Canadian scientists are afraid that the government's decision to cut funding to the main source of research grants will trigger a new brain drain to the United States.
Prime Minister Stephen Harper unveiled a budget yesterday aimed at pulling the country out of the global recession. Although reducing funding to three government councils that provide grants to scientists, the budget includes $1.62 billion over 2 years to retrofit aging academic buildings as part of a $10 billion investment in all manner of infrastructure. But scientists say that the economic stimulus package moving quickly through the U.S. Congress provides so much support for research that Canadian scientists once again will be tempted to cross the border, offsetting gains made over the past decade as a result of faculty-recruitment programs.
“That’s one of our worries,” says Claire Morris, president of the Association of Universities and Colleges of Canada. “You know how many people we attracted back with our Canada Research Chairs program. The flow can go both ways.”

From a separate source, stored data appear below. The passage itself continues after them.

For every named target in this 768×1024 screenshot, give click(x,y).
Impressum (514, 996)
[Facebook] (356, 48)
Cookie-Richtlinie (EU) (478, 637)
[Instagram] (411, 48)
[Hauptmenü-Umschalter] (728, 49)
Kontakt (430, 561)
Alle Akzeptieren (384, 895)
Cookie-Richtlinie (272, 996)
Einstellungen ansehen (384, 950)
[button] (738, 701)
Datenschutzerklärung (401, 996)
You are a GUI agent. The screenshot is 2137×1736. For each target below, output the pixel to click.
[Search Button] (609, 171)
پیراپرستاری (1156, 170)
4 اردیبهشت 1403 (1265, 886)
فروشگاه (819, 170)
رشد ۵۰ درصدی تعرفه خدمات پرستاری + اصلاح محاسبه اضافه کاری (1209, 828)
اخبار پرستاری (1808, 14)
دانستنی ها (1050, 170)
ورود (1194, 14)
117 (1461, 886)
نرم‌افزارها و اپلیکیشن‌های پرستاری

Under the proposed budget, the Canadian Institutes of Health Research, Natural Sciences and Engineering Research Council, and Social Sciences and Humanities Research Council will see their budgets collectively reduced by an aggregate $113 million over the next 3 years. A breakdown of the blow each council must individually absorb in each year was not made available. Currently, the councils' respective base budgets are $597 million, $577 million, and $202 million.
Harper's budget contains some initiatives that would cushion the blow to researchers, but they come with strings attached. It promises $488.5 million for the Canada Foundation for Innovation to hold a research infrastructure competition by 2011, with the priority areas to be set by the federal industry minister. Similarly, it proposes to spend $71.2 million over 3 years for 500 new doctoral, and 1000 new master's, scholarships under the Canada Graduate Scholarships program. But an unspecified chunk of those will be set aside for “business-related degrees.”
“For a government that says we can’t pick winners and losers in the economy," says Jim Turk, head of the Canadian Association of University Teachers, "it seems to sure be willing to pick winners and losers in research rather than letting scientists make those determinations through peer review.” The budget also contains $1.6 million for a “feasibility study” of a proposed national Arctic research station.